Brano di partenza:
Durante il periodo della Repubblica Romana il vescovo dimissionario visse piuttosto ritirato ma non senza osservare le vicende che si svolgevano nella capitale che narrerà in seguito in un’inedita biografia di Pio IX, scritta su richiesta di Leone XIII. In questo scritto Tizzani si mostrerà assai critico verso la politica «imprudente» di papa Mastai e dei suoi principali consiglieri e collaboratori, a cominciare dal cardinale Giacomo Antonelli. Nel corso del 1849 il presule si trasferì ad Arpino occupando i mesi di questo soggiorno forzato con il ministero pastorale e con la composizione di un poemetto in otto canti, di ben scarso valore poetico ma significativo della sua profonda avversione per Giuseppe Mazzini e gli altri esponenti della Repubblica Romana. Da Arpino si recò a Gaeta, dove visitò Antonelli, il papa e il re Ferdinando II. Nei suoi ricordi indugerà poi, in modo particolare, sulla liquidazione del filosofo roveretano Antonio Rosmini, del quale fu sempre convinto ammiratore e difensore, a opera di Antonelli e della Compagnia di Gesù (ibid., pp. CLXIX-CLXXVI).

Estratto dei dati:
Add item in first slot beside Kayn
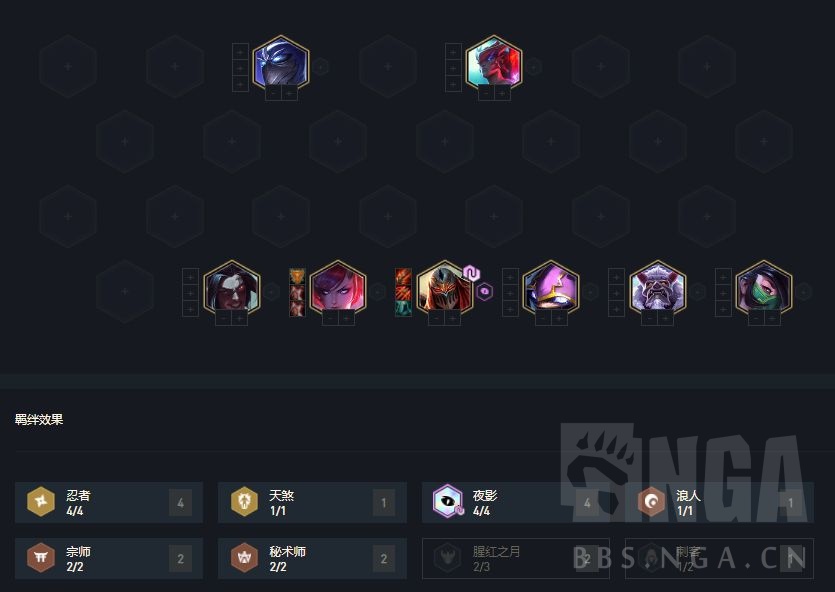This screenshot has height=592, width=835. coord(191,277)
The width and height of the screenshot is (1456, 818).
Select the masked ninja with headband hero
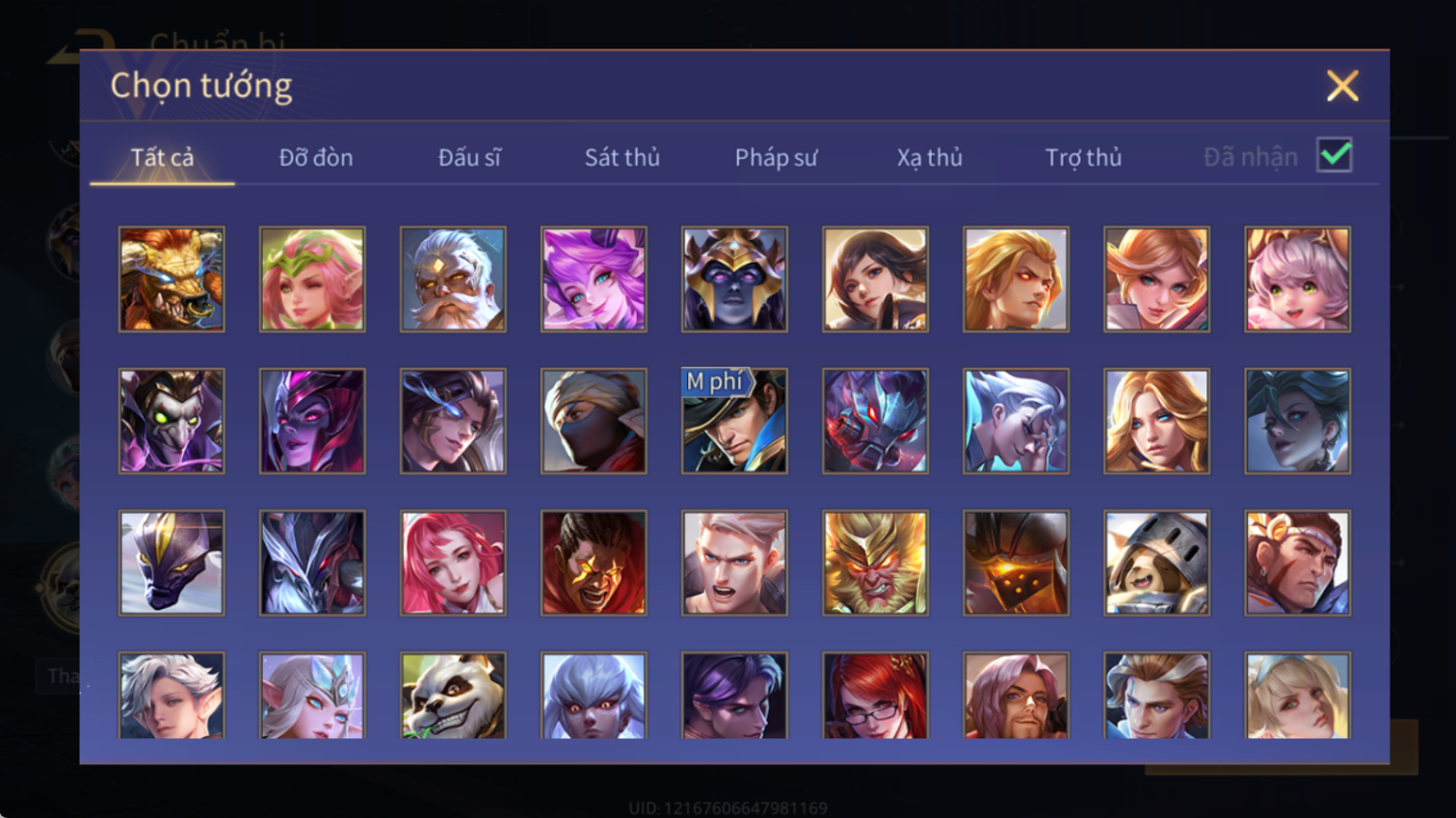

Consegna:
Rispondi a queste domande basandoti sul brano di partenza, una risposta per riga con la stessa numerazione:
1. Su richiesta di quale papa fu scritta l'inedita biografia di Pio IX?
2. In quanti canti era composto il poemetto scritto ad Arpino?
3. Chi visitò Tizzani a Gaeta?

Risposta:
1. Leone XIII.
2. Otto canti.
3. Antonelli, il papa e il re Ferdinando II.